Problem statement:
Continue the jazz news roundup below, picking up right after its last sentence.

Text excerpt:
====

Before we begin:
CD for sale! (Yes, again.) I have an extra copy of the new Art Ensemble of Chicago double live CD, The Sixth Decade — From Paris to Paris, Live at Sons D’Hiver, out now on RogueArt. brand new and still sealed. (I bought one, and before it arrived, they sent me a promo copy.) If you want it, I’ll sell it to you for $25 plus shipping, pretty much anywhere in the world. Drop me an email at burningambulance@gmail.com.
Roz Milner has a really nice writeup on The Sixth Decade; check it out here:
• Critic Rui Miguel Abreu named José Lencastre’s Inner Voices one of the 10 best Portuguese albums of 2022! (You can buy a copy on Bandcamp.)
• My latest Ugly Beauty column is up at Stereogum; I interviewed pianist Jason Moran about his new album From the Dancehall to the Battlefield, and reviewed a bunch of new records, including the Art Ensemble of Chicago album mentioned above.
• Guitarist Brandon Ross has a one-night-only, three-set event happening at Roulette this Friday, January 27. He’ll be performing with For Living Lovers (his duo project with bassist Stomu Takeishi); Phantom Station (with David Virelles on keyboards, Hardedge on sound design, Eric McPherson on drums, and Mauro Refosco on percussion and electronics); and with Breath Of Air (with Charlie Burnham on violin and Warren Benbow on drums)! If you’re in the NYC area, you can buy tickets here or watch a live stream on YouTube, and if you haven’t heard BoA’s amazing debut album, grab it from our Bandcamp page!

====

Data excerpt:
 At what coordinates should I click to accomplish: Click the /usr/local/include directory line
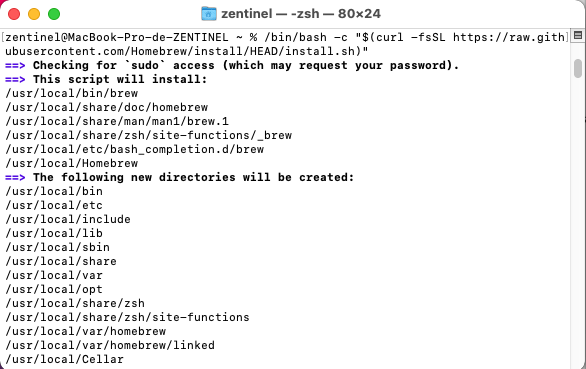point(68,219)
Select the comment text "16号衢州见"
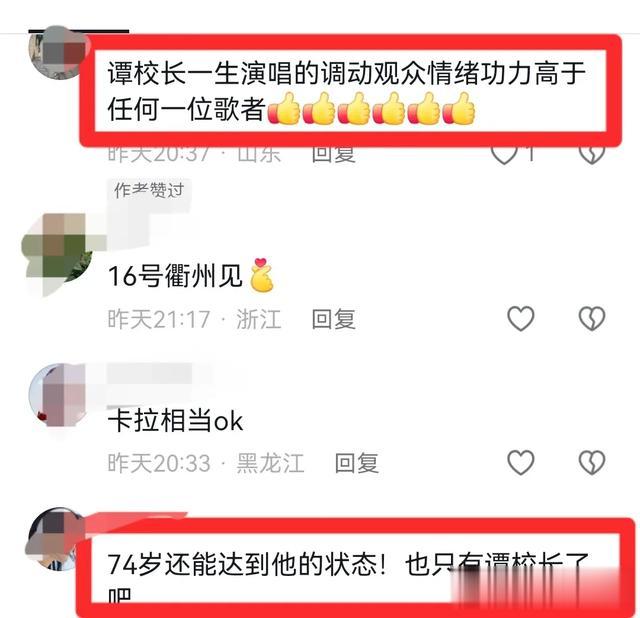Image resolution: width=640 pixels, height=618 pixels. click(176, 276)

====

Reply:
Stoner rock/stoner metal is not for everyone. Most of the time, it’s not for me. I don’t smoke weed, for one thing. So the music’s essential qualities — slow to mid-paced fuzz riffs, throbbing beats, lyrics mostly about subjects of interest to stoned people when they’re not simply about smoking weed — aren’t my favorites. But periodically, bands that fit under the stoner umbrella will catch my ear. I love Monster Magnet’s 1990s albums, especially Superjudge and Dopes to Infinity; I liked the first couple of Electric Wizard albums, until the limits of their imagination became clear; I like Fu Manchu; and the instrumental stoner jam trio Earthless are one of my favorite bands ever. (For the record, I don’t count High On Fire — who I love — as a stoner band. Sleep are a stoner band, and I don’t like them, but High On Fire are somewhere between Motörhead and Mastodon: pure metal warriors bestriding the wasteland.)
Anyway, the band this week’s newsletter is about, France’s Slift, are definitely a stoner band, but they’re way too smart to sing about weed. (Yes, they sing in English.) They’re a trio from Toulouse — brothers Jean and Rémi Fossat (guitar and bass, respectively) and drummer Canek Flores — who’ve released two albums, one EP and a couple of singles since 2017, and their music is a blend of ultra-heavy garage rock, retro space rock, and hard-edged psychedelia. At its best, it’s absolutely bludgeoning, but it’s also subtle and progressive — they take you on a journey.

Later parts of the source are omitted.